The entries below must be repeated exactly. None may be skipped.

=== Begin Enclosure ===

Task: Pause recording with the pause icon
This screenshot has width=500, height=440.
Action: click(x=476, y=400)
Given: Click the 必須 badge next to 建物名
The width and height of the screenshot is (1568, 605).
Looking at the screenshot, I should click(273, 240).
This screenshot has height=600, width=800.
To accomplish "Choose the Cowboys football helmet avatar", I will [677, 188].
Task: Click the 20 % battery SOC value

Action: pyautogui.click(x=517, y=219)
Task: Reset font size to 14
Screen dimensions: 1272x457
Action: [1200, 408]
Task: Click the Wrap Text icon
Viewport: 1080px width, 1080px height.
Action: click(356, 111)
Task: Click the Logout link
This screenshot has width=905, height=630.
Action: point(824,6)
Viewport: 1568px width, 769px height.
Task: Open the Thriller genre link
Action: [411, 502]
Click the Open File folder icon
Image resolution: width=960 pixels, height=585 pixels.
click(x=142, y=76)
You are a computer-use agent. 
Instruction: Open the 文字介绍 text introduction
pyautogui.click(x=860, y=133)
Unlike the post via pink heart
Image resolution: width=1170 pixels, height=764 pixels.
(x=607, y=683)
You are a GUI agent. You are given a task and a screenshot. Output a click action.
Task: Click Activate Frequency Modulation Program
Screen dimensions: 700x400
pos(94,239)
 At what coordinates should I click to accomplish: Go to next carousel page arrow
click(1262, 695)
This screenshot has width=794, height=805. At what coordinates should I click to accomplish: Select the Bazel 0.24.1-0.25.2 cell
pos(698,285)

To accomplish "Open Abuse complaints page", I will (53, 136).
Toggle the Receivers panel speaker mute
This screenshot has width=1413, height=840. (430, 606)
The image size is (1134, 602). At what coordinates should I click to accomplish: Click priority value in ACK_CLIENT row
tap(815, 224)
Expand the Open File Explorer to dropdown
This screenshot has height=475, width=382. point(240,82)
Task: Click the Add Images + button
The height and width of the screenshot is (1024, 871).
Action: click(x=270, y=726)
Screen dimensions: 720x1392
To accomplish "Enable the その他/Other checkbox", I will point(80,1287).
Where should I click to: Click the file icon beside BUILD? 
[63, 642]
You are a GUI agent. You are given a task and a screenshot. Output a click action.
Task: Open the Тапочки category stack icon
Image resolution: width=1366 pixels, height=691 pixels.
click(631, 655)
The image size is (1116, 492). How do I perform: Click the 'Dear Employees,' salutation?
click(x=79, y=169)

=== End Enclosure ===

§ **Reply to the exercise**
Task: Pause recording with the pause icon
This screenshot has width=500, height=440.
Action: click(x=476, y=400)
Given: Click the 必須 badge next to 建物名
The width and height of the screenshot is (1568, 605).
Looking at the screenshot, I should click(273, 240).
This screenshot has height=600, width=800.
To accomplish "Choose the Cowboys football helmet avatar", I will [677, 188].
Task: Click the 20 % battery SOC value

Action: pyautogui.click(x=517, y=219)
Task: Reset font size to 14
Screen dimensions: 1272x457
Action: [1200, 408]
Task: Click the Wrap Text icon
Viewport: 1080px width, 1080px height.
Action: click(356, 111)
Task: Click the Logout link
This screenshot has width=905, height=630.
Action: point(824,6)
Viewport: 1568px width, 769px height.
Task: Open the Thriller genre link
Action: [411, 502]
Click the Open File folder icon
Image resolution: width=960 pixels, height=585 pixels.
click(x=142, y=76)
You are a computer-use agent. 
Instruction: Open the 文字介绍 text introduction
pyautogui.click(x=860, y=133)
Unlike the post via pink heart
Image resolution: width=1170 pixels, height=764 pixels.
(x=607, y=683)
You are a GUI agent. You are given a task and a screenshot. Output a click action.
Task: Click Activate Frequency Modulation Program
Screen dimensions: 700x400
pos(94,239)
 At what coordinates should I click to accomplish: Go to next carousel page arrow
click(1262, 695)
This screenshot has width=794, height=805. At what coordinates should I click to accomplish: Select the Bazel 0.24.1-0.25.2 cell
pos(698,285)

To accomplish "Open Abuse complaints page", I will (53, 136).
Toggle the Receivers panel speaker mute
This screenshot has width=1413, height=840. (430, 606)
The image size is (1134, 602). At what coordinates should I click to accomplish: Click priority value in ACK_CLIENT row
tap(815, 224)
Expand the Open File Explorer to dropdown
This screenshot has height=475, width=382. point(240,82)
Task: Click the Add Images + button
The height and width of the screenshot is (1024, 871).
Action: click(x=270, y=726)
Screen dimensions: 720x1392
To accomplish "Enable the その他/Other checkbox", I will point(80,1287).
Where should I click to: Click the file icon beside BUILD? 
[63, 642]
You are a GUI agent. You are given a task and a screenshot. Output a click action.
Task: Open the Тапочки category stack icon
Image resolution: width=1366 pixels, height=691 pixels.
click(631, 655)
The image size is (1116, 492). How do I perform: Click the 'Dear Employees,' salutation?
click(x=79, y=169)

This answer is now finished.